Identify each line below containing the string "Given" and copy it.

Records shown

-*-

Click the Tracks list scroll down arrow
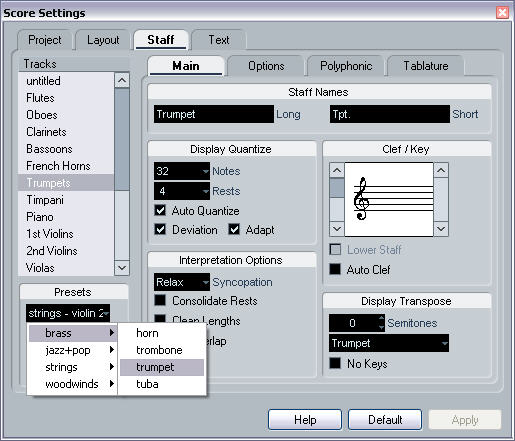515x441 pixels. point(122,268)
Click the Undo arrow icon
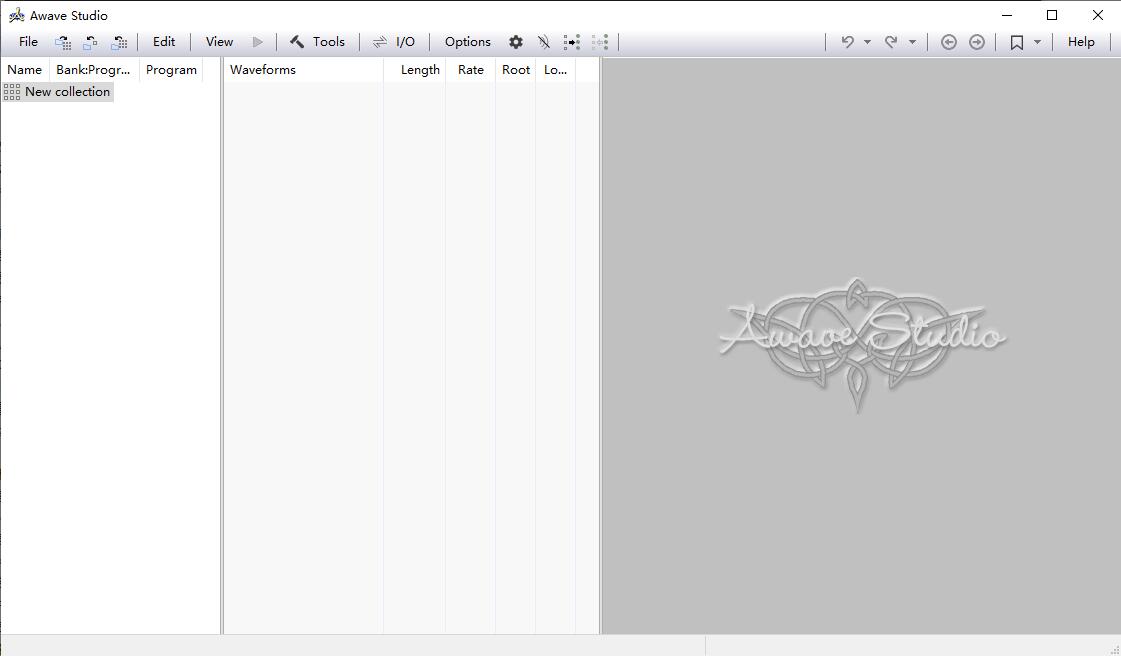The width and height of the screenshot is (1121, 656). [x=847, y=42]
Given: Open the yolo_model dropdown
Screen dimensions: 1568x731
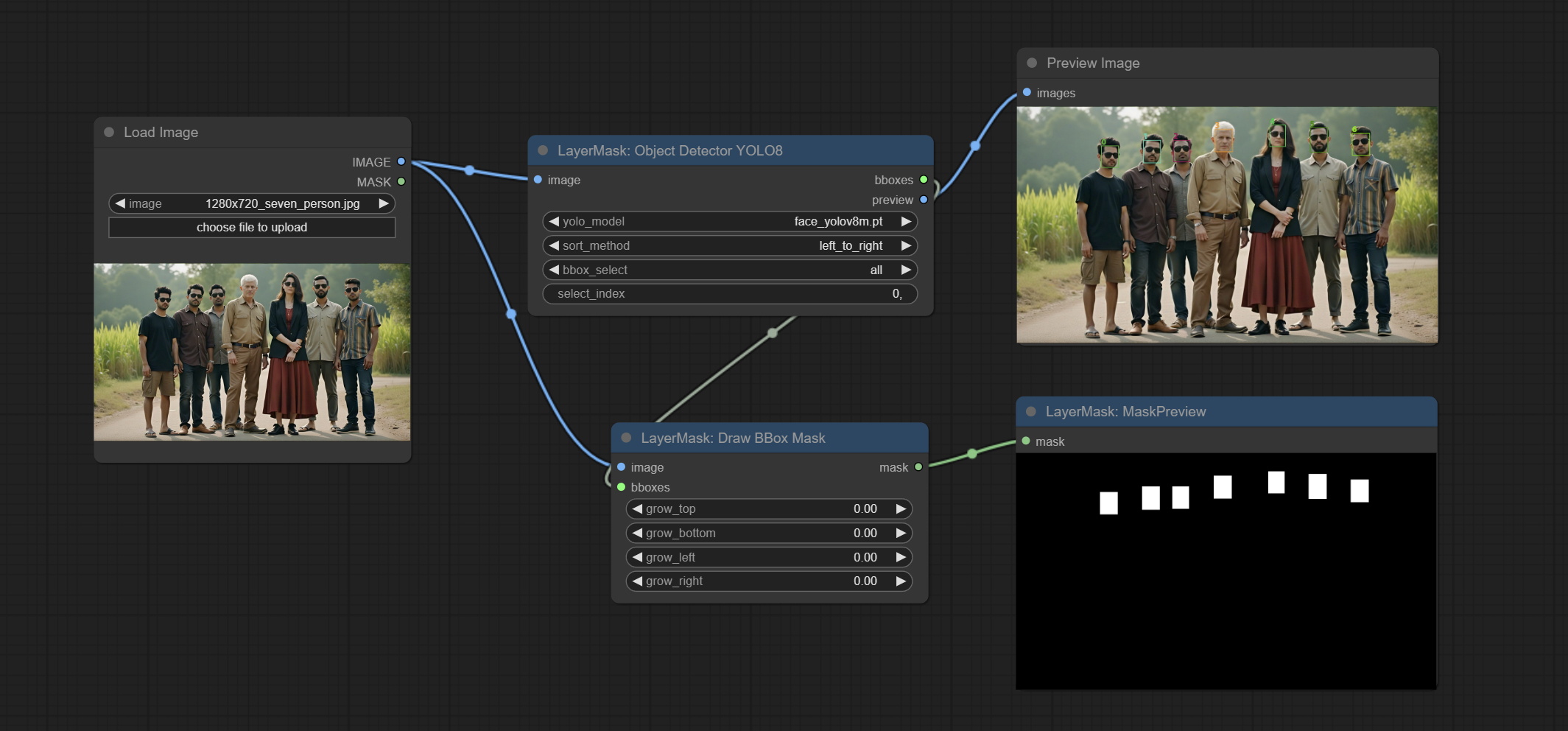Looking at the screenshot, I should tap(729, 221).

-*-

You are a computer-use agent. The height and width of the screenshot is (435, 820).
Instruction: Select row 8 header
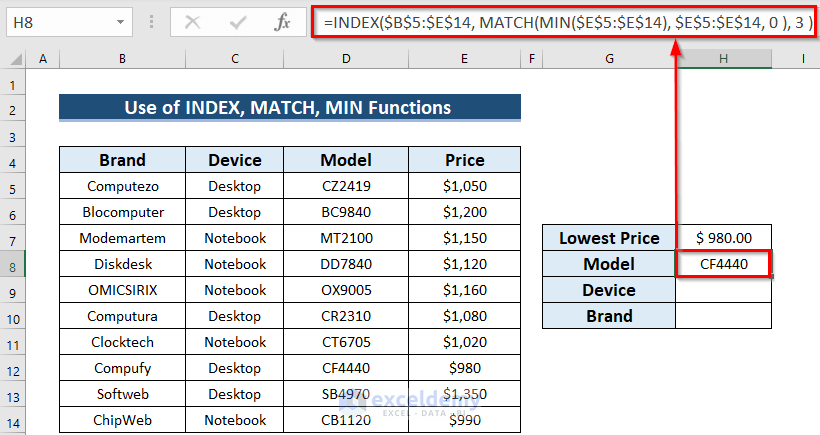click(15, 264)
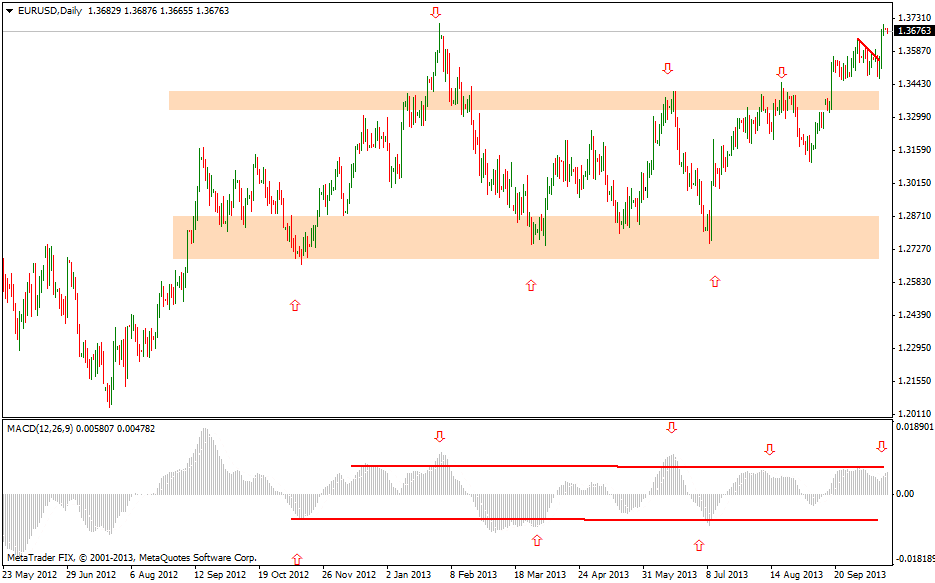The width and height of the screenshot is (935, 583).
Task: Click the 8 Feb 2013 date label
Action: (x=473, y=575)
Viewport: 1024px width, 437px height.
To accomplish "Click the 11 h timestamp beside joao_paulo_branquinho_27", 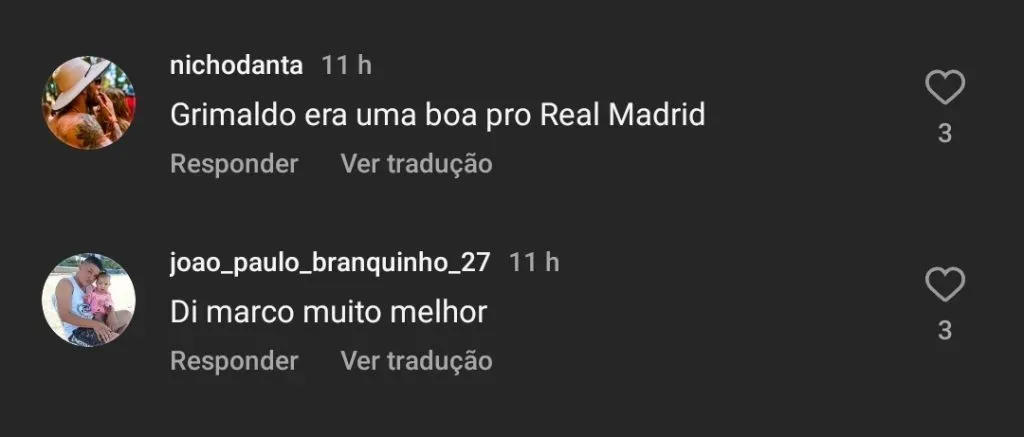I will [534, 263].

-*-

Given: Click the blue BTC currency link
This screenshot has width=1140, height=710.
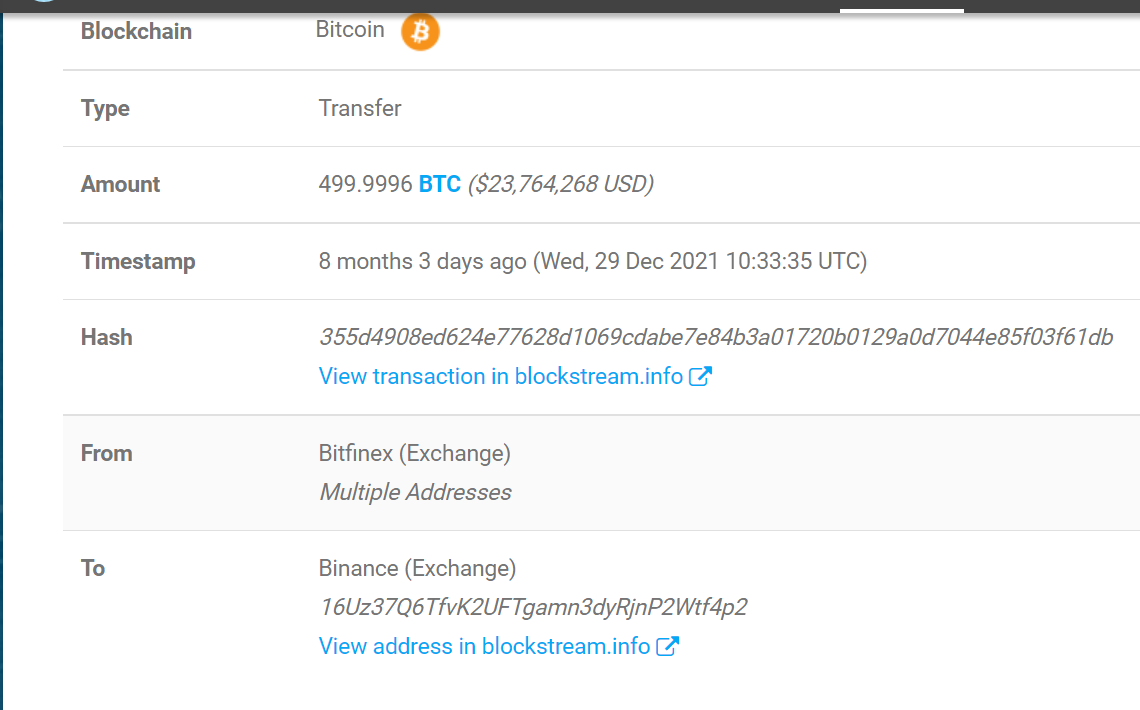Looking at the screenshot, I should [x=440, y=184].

-*-

Solution to this exercise
Given: Open the yolo_model dropdown
Given: Click the blue BTC currency link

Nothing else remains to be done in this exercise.